- _Supplied information_
>> start

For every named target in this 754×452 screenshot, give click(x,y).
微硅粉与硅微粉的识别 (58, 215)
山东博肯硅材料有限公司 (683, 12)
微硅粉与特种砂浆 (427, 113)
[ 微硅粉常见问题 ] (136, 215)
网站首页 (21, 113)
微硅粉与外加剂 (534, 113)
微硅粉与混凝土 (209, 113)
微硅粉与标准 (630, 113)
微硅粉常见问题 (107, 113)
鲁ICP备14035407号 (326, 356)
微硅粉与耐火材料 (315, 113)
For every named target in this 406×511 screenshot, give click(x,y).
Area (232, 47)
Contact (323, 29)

>> end

- _Set task_
Reproduce every line above word for word, keeping the original order.

- _Task solution_
For every named target in this 754×452 screenshot, give click(x,y).
微硅粉与硅微粉的识别 (58, 215)
山东博肯硅材料有限公司 (683, 12)
微硅粉与特种砂浆 (427, 113)
[ 微硅粉常见问题 ] (136, 215)
网站首页 (21, 113)
微硅粉与外加剂 (534, 113)
微硅粉与混凝土 (209, 113)
微硅粉与标准 (630, 113)
微硅粉常见问题 (107, 113)
鲁ICP备14035407号 (326, 356)
微硅粉与耐火材料 (315, 113)
For every named target in this 406×511 screenshot, give click(x,y).
Area (232, 47)
Contact (323, 29)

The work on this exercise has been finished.